Именно тогда во всю ширь блистательно развернулся папин характер, о чем моя мама Вася впоследствии отзывалась так:
«Миша – он и отказать не откажет, и сделать не сделает».
Да и если на то пошло, папа был уже не тот Топпер, что прежде. Женившись на Ломоносовой, он взял себе ее фамилию и таким образом стал просто-напросто Михаилом Ломоносовым. По мнению папы, это должно было способствовать его научной карьере.
Дедушка Соля тогда страшно обиделся.
– Тебе твоей фамилии стыдиться нечего, – сказал он папе. – Мы, Топперы, еще не посрамили Земли Русской.
Дедушка Соля имел в виду ставшую легендарной в семействе Топперов историю о том, как в разгар Гражданской войны он арестовал брата контрреволюционера Савенкова. Соля ехал на телеге – изображал крестьянина, а в телеге под сеном прятались красногвардейцы.

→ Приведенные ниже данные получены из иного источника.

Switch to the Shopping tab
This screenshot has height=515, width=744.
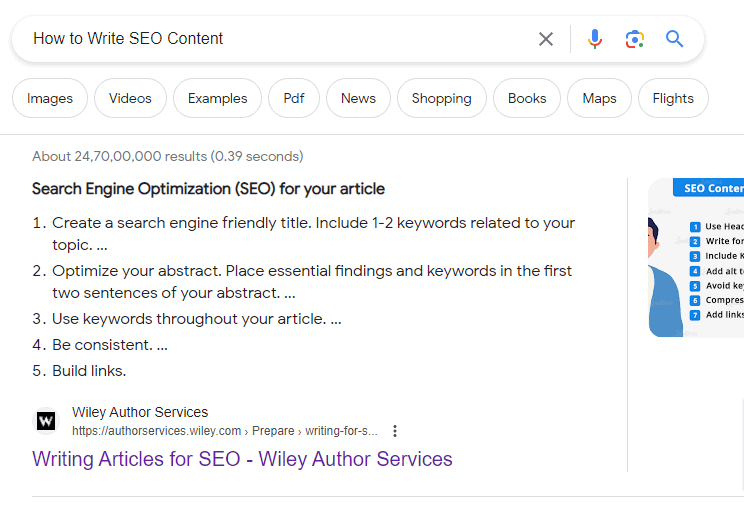[x=441, y=98]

Поравнявшись с бандой, Соля вскочил и засунул брату Савенкова пистолетное дуло в рот.
Это был единственный случай, когда Соля использовал по назначению свой именной парабеллум под номером 348 562, подаренный, как Соля утверждал, самим Климом Ворошиловым.
А так всю Гражданскую войну он колол им орехи.
– Хороший у меня парабеллум – орехи колоть, – говаривал Соля. – Жалко, товарищ Ворошилов к парабеллуму мешок орехов не присовокупил.
То были золотые деньки, когда у дедушки Соли волосы на голове росли вверх и вширь, словно крона мексиканского кипариса, за что он среди своих товарищей получил партийную кличку Дерево Монтесумы.
– У меня вся голова в шрамах от ударов казачьих сабель. Если я облысею, я застрелюсь, – обещал Соля. – Не вынесу позора, слово коммуниста! Как только появится решительная лысина – все!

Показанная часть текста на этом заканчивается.